### Objectif a
Renvoyez à l'identique les lignes des enregistrements, en partant de celle qui contient "Open How to" et en allant jusqu'à la fin des enregistrements.
-----
Au regard de cette première dynamique qui singularise le monde de l’ovalie et qui l’éloigne du besoin d’une compétition mondiale, il est important d’observer le deuxième processus d’internationalisation des rencontres rugbystiques. Celui-ci se caractérise par l’organisation de tournées entre les nations britanniques et les nations de l’hémisphère sud. En effet, « les Anglo-Saxons structurent tout un système d’échanges internationaux exclusifs entre les équipes des îles britanniques et celles de l’hémisphère sud (Nouvelle-Zélande, Afrique du Sud et Australie) à partir d’une logique de tournées réciproques et alternées entre ces différentes nations. Ce système leur permet de contrôler l’internationalisation du jeu tout en répondant à un triple enjeu sportif, économique et idéologique8 ». En juin 1888, un collectif de joueurs britanniques se déplace dans l’Hémisphère sud pour disputer une série de 35 matches en Nouvelle-Zélande et en Australie9. Pour la Rugby Football Union, cette tournée représente le moyen d’exercer une diplomatie parallèle et de renforcer le modèle colonialiste britannique. S’appuyant sur le modèle de cette première tournée, c’est toute une dynamique d’échanges internationaux qui se construit alors entre les nations de l’Empire Britannique, à la fin du xixe siècle. Ainsi, entre février et décembre 1889, une équipe de Maoris appelée « the natives » débarque-t-elle dans les Iles Britanniques, pour y disputer une série de 74 rencontres à raison de quatre matches hebdomadaires10. Les dirigeants britanniques s’exonèrent du principe d’universalité de leur sport. Si une diffusion du rugby doit avoir lieu, elle doit rester sous leur contrôle et se limiter à des nations capables de pratiquer ce sport élitiste11. Le monde du rugby n’en est pas encore à l’idée du « rapprochement des peuples12 » ou tout du moins celui-ci est-il circonscrit aux populations britanniques.
Des tournées rémunératrices
Si ces tournées se caractérisent par leurs dimensions sportives et festives, l’enjeu économique apparaît malgré tout l’élément dominant et structurant de ces échanges. Ainsi, quand l’équipe anglo-écossaise de Bill Mac Lagan part, en 1891, pour une tournée de 16 jours en Afrique du sud, agrémentée de réceptions et de parties de chasse13, toutes les rencontres se jouent à proximité des comptoirs diamantaires de la Compagnie De Beers14 fondée par Cecil John Rhodes15. Très vite, il apparaît évident que les tournées sont également le prétexte à des échanges commerciaux pour des joueurs et des dirigeants qui appartiennent à l’élite sociale et économique de l’Empire britannique16. Par ailleurs, l’organisation de ces tournées entre « adversaires » du même monde de l’ovalie présente l’avantage de générer une économie de l’entre-soi qui vont les dispense de créer des événements mondiaux lucratifs, à la différence du football. En effet, comme le suggèrent les travaux de différents historiens, l’enjeu d’une Coupe du monde quadriennale est, en particulier, de créer une économie permettant une diffusion mondiale du ballon rond par une redistribution des profits. Les tournées internationales de la famille de l’ovalie n’ont pas cet objectif de partage des gains entre toutes les nations. Les bénéfices sont réservés aux seuls acteurs de ces échanges et permettent ainsi de conserver le pouvoir et le contrôle sur le rugby international. Ainsi, après la première tournée des Néo-Zélandais au Royaume-Uni en 1905, c’est la somme de 8 908 livres que la fédération néo-zélandaise et les nations britanniques hôtes peuvent se redistribuer. Dans cette logique de contrôle des profits, la Rugby Football Union impose, très tôt, son autorité sur ces échanges. En effet, dès 1880, l’institution prend en charge l’ensemble des dépenses afférentes aux matches internationaux. En ce début du xxe siècle, il apparaît évident que l’organisation d’une coupe de monde de rugby n’est ni un besoin, ni une volonté des dirigeants de l’International Rugby Fooball Board qui contrôle le rugby mondial.
-----
### Objectif b
Relevez, dans l'ordre où elles apparaissent, toutes les années écrites en chiffres dans l'extrait sur les tournées de rugby.

Entrées pour repérer des mots et des éléments
-----
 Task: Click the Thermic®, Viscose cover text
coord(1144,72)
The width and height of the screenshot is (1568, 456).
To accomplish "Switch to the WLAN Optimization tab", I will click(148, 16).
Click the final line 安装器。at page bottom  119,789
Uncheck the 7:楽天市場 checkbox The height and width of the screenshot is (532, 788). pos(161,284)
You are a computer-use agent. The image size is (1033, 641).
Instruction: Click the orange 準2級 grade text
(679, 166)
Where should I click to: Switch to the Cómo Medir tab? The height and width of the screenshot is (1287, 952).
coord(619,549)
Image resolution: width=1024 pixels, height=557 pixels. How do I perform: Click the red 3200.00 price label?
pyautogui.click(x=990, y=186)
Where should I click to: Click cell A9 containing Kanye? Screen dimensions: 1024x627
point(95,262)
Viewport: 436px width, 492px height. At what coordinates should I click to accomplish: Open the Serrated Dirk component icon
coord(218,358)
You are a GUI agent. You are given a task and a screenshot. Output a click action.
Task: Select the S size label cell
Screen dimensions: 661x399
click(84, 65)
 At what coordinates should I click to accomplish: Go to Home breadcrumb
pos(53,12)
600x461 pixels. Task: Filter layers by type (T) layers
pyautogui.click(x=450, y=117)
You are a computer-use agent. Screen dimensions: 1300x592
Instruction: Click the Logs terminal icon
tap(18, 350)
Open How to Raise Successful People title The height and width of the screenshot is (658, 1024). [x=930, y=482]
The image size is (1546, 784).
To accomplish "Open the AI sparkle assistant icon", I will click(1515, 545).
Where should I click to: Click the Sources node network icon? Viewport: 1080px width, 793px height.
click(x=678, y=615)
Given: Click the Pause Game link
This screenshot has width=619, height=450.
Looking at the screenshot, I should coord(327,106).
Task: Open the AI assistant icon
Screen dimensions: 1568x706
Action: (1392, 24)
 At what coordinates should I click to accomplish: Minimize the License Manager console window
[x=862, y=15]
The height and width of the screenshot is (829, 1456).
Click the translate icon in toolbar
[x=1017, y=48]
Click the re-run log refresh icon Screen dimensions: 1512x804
-----
### Solution a
Open How to Raise Successful People title The height and width of the screenshot is (658, 1024). [x=930, y=482]
The image size is (1546, 784).
To accomplish "Open the AI sparkle assistant icon", I will click(1515, 545).
Where should I click to: Click the Sources node network icon? Viewport: 1080px width, 793px height.
click(x=678, y=615)
Given: Click the Pause Game link
This screenshot has width=619, height=450.
Looking at the screenshot, I should coord(327,106).
Task: Open the AI assistant icon
Screen dimensions: 1568x706
Action: (1392, 24)
 At what coordinates should I click to accomplish: Minimize the License Manager console window
[x=862, y=15]
The height and width of the screenshot is (829, 1456).
Click the translate icon in toolbar
[x=1017, y=48]
Click the re-run log refresh icon Screen dimensions: 1512x804

### Solution b
1888, 1889, 1891, 1905, 1880